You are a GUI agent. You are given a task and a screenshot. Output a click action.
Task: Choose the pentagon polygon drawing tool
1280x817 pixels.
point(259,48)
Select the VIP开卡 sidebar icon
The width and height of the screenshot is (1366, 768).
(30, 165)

· · · · ·

[Task brief] Please copy exactly, and only, the lines running from the one containing "Task: Choose the" through the end of the listing.

[Response to the task]
Task: Choose the pentagon polygon drawing tool
1280x817 pixels.
point(259,48)
Select the VIP开卡 sidebar icon
The width and height of the screenshot is (1366, 768).
(30, 165)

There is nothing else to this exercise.